南の島の大冒険!! -Alola Generation- 作:natsuki
第一話 VSイワンコ
南国にあるアローラ地方、その中でも風土が豊かな島として知られているのがこのメレメレ島だ。
メレメレ島、その中心街から少し離れた場所。そこが僕の新しい住まいだった。
「噂に聞いていた通りだけれど、すごい自然豊かな場所なのね……」
お母さんが僕に声をかける。遠い地方から引っ越してきて、僕もお母さんもへとへとだった。

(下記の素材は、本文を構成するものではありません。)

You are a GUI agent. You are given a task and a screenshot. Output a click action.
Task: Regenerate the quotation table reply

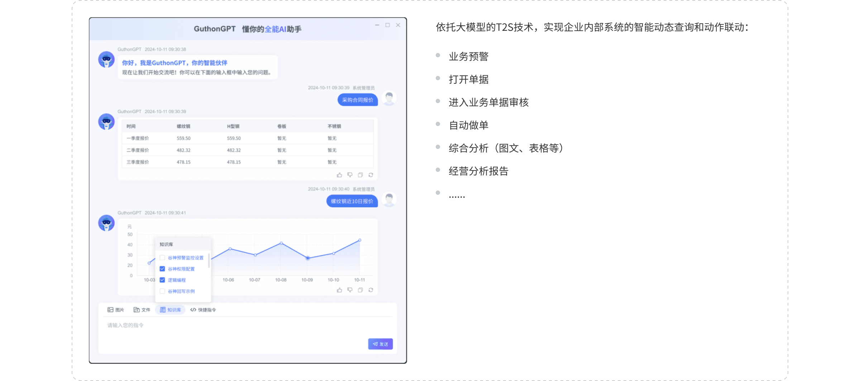(371, 175)
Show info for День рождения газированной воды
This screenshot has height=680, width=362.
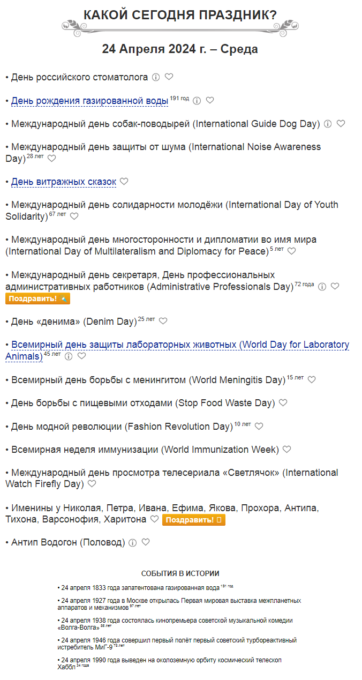click(197, 101)
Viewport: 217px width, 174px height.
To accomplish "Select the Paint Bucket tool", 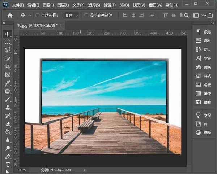I will 7,132.
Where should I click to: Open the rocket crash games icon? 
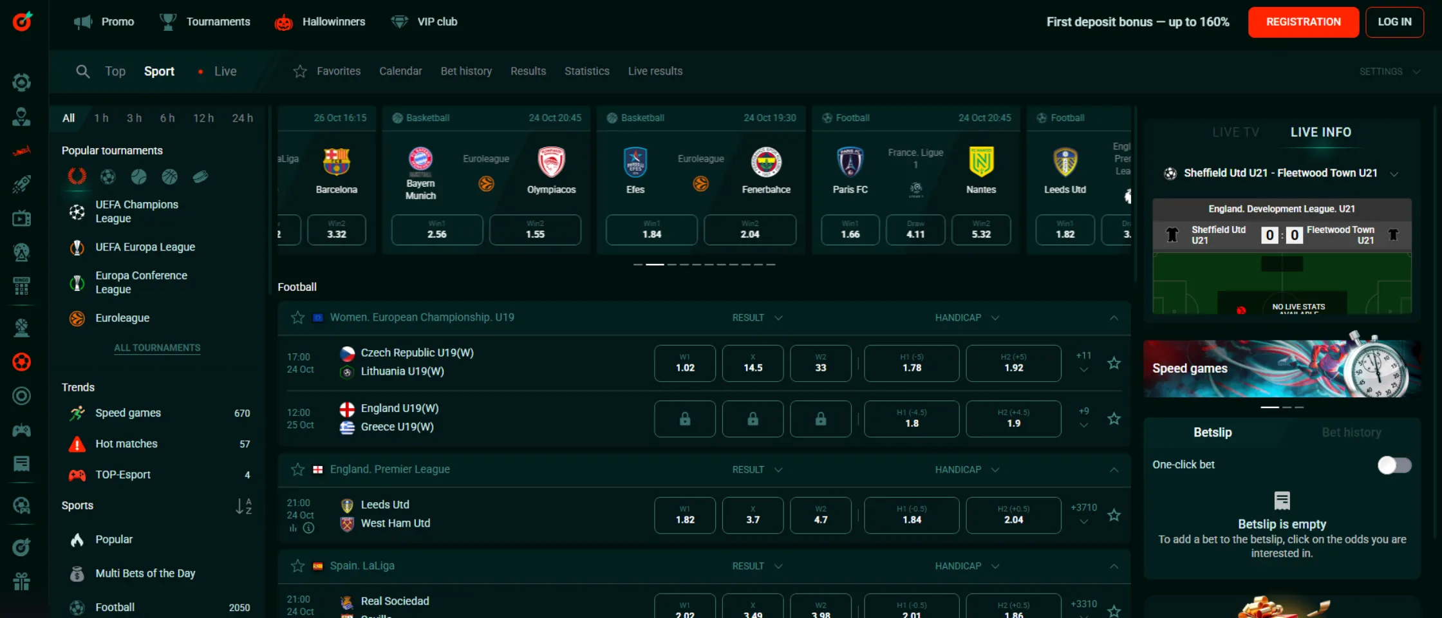point(22,185)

それにしてもほんとうに豊かな場所だと思う。事前知識でしか仕入れていなかったけれど、このアローラ地方は四つの島で構成されている島嶼地方だということらしい。正直、島嶼の意味が解らなかったけれど、お母さん曰く、大小さまざまな島が点在していることを言うらしい。成る程、だったらそのアローラに素晴らしいものなのかもしれない。

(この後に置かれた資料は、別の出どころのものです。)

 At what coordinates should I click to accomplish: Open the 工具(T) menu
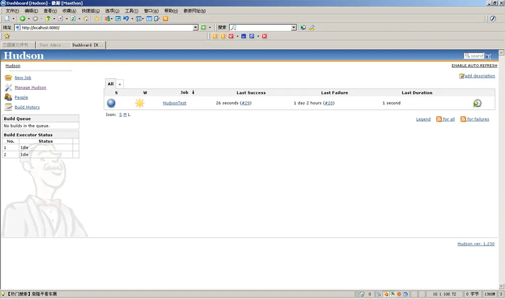tap(131, 11)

「そうだ。お隣さんにも挨拶しないと。……あと、確か、ククイ博士? でしたっけ。お父さんの知り合いの方。あの方にも挨拶しておかないといけないわね」
挨拶……か。なんというか、あんまりしたくないことではある。内向的だと言われてしまえばそれまでだけれど。

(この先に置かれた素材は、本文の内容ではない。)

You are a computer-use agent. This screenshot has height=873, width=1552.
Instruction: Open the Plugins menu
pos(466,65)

そういうことで、僕はお母さんの言葉に従って、家を出るのだった。
◇◇◇
お隣さん。
正直響きとしては、不安と期待が入り混じる単語だと思う。仲良くなれるといいな、怖いな、という微妙な感じだったりする。うーん、やっぱり出来ることなら仲良くなりたいな。
文字通り隣接している家の扉をノックする。
少しして、扉が開かれる。
中に入っていたのは、褐色の少年だった。緑色の髪を頭の上で束ねている。見るからに温厚そうに見える。
「やあ、どちら様?」
「あ、あの……。実はここに引っ越してきたばかりで……」
「そうなんだ。俺の名前はハウ。よろしくねー。名前は?」
「僕は、サン」
「サン、か。いい名前だねー。実はさ、俺、今度『島めぐり』をするんだよねー。サンは、島めぐりって知っているかな?」
島めぐり。
聞いたことがないけれど、ただの観光というわけでも無さそう。
そう思って、僕はその言葉に首を横に振ることで返した。
「そうか。知らないか。まあ、しょうがないかな。だってここに引っ越してきたばかり、って言っていたもんね。詳しくはククイ博士に聞くといいよ。ククイ博士の研究所は高台にあるから、そこを目指すといいよ。……あー、でもあの道路はポケモンが出てくるなあ。サン、君はポケモン持っているの?」
「いや、持っていないよ」
「じゃあ、俺もついていくよ。俺もポケモン持っていないけれど……おいで、イワン」
そう言ってハウは家の中から一匹のポケモンを呼び寄せた。
犬のようなポケモンだった。ハウがその名前を呼ぶと、ハウに近寄ってそのままジャンプした。そしてハウはキャッチすると、イワンはぺろぺろとハウの顔を舐め始める。
「くすぐったいって……。こいつと一緒に行くから、たぶん道路は問題ないよ。ほら、挨拶しなよ」
そう言ってハウはイワンを地面に置くと、俺を見つめて――やがて笑みを浮かべた。
「イワン……って言ったっけ」
「種族名でいえば、イワンコが正しいかな。こいつはうちで飼っているペットに近い感じ。とはいっても、そこそこレベルは強いから番犬に近い感じかな」
「へえ。頼りにしてるぞ、イワン」
僕はイワンの頭をなでる。イワンは慣れているようで、笑みを浮かべつつ僕の足にすり寄ってきた。
こうして僕たちは一路高台にあるというククイ博士の研究所へと向かうのだった。